The techniques that Jim and Jane borrowed from other puppeteers are staying out of the frame, and, from Burr Tillstrom, watching a monitor to see one’s performance.  The characters on his show included Sam, Mushmellon, Yorick, Harry the Hipster, and a little green creature called Kermit.  Kermit would eventually become a frog, and later, an icon.  At first, the Muppets would lip-sync to records, so there was no live sound, but Jim grew more confident, and he started writing his sketches and using his own voice.
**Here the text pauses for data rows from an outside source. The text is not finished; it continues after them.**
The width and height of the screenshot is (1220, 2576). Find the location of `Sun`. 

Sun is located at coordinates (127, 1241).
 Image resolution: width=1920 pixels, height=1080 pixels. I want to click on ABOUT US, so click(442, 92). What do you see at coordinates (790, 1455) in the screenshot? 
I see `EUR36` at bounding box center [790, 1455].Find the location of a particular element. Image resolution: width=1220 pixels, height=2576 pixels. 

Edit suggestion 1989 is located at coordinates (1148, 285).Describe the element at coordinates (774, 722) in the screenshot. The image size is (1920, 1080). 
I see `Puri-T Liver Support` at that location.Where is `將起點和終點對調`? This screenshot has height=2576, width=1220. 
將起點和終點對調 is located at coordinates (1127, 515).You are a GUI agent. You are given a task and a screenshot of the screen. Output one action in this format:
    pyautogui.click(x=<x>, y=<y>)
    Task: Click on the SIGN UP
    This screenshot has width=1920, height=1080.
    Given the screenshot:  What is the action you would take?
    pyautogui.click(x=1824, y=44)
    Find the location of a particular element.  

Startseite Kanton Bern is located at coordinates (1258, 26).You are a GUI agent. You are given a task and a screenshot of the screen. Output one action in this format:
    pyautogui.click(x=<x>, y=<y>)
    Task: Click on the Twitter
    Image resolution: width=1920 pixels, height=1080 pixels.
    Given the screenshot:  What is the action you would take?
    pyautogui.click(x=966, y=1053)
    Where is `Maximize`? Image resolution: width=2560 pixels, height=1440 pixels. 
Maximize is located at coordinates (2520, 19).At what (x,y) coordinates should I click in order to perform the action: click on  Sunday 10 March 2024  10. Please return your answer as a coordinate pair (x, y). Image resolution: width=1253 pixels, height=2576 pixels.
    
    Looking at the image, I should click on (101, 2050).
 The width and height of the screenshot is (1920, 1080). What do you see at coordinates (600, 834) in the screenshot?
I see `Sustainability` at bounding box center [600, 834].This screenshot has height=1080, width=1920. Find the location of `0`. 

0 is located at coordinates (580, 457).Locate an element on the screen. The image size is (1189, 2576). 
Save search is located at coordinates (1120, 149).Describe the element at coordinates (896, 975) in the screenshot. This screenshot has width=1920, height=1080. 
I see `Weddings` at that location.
In 1957, the Muppets also starred in commercials, which made Jim some more money for his work.  In 1958, Sam and Friends won a local Emmy, and in the same year, Jim traveled in Europe to learn more about puppetry.  He left the puppets to Jane and his friend Bob Paine, but soon returned with new ideas for puppet acts.  In 1961, Sam and Friends ended, and Jim had met a new partner, Jerry Juhl.  Jim’s wife Jane had to take care of their children, so Jerry became one of Jim’s puppeteers, though he later stopped puppeteering and became the Muppets’ writer.
“These things weren’t even puppets – not as I had ever seen or defined them,” recalled Juhl.  “This guy was like a sailor who had studied the compass and found that there was a fifth direction in which one could sail.  When he offered me a berth on the ship, I signed on.”
What Jerry Juhl signed on to turned the world around.